No dedicated AI law was identified in the official materials reviewed up to 8 June 2026.
Does Haiti have a national AI regulator?
No specialist AI regulator was identified. Relevant responsibilities are split across existing digital, telecom, administrative and justice institutions.
What rules matter most today if we deploy AI in Haiti?
The Constitution, electronic administration rules, electronic transactions and signature rules, telecom regulation, and any sector-specific or criminal rules relevant to the use case.
Is CONATEL the main institution to watch?
It is one of the key institutions, especially for telecoms, digital infrastructure and electronic signatures. But it is not a general AI authority.
Is there a comprehensive data protection regime for AI use?
The public materials reviewed do not show a settled, comprehensive modern data protection framework comparable to a full stand-alone regime.
Do OAS AI guidelines bind organisations in Haiti directly?
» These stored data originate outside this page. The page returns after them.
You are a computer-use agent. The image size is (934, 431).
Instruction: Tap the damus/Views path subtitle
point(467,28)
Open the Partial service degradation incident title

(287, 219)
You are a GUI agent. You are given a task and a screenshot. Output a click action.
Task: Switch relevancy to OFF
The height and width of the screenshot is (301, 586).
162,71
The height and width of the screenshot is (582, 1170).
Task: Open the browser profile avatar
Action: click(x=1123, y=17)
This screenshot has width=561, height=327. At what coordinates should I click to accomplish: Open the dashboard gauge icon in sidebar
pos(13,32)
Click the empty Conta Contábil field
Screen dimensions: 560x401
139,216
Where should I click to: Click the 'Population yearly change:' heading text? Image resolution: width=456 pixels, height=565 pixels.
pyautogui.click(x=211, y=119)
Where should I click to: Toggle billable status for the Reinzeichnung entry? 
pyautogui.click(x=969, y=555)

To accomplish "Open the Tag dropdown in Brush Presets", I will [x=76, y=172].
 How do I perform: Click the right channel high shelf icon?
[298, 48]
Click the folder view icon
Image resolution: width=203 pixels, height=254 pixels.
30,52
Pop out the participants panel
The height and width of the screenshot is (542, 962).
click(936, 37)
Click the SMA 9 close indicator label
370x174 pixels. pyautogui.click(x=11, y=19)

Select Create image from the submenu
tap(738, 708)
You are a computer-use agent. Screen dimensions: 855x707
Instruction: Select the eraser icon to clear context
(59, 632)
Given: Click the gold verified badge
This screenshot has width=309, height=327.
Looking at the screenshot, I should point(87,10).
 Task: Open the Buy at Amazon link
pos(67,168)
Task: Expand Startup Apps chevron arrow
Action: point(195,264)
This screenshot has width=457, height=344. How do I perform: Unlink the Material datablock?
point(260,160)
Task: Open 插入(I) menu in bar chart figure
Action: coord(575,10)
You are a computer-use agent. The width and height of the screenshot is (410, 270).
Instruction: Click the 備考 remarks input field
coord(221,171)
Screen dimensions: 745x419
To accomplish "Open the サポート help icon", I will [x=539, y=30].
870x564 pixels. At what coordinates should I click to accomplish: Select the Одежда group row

No. They are regional guidance and soft law. They matter as reference points, but they are not the same as domestic statute.
Should foreign AI providers treat Haiti as a low-risk legal environment because the rules are thin?
No. Thin rules often mean higher uncertainty. Constitutional rights, administrative fairness, telecom duties and contractual exposure still matter.
What is the near-term direction of travel?
The visible direction is toward broader digital governance, electronic administration, cybersecurity, digital sovereignty and regional AI-policy alignment, rather than an immediate Haitian AI Act.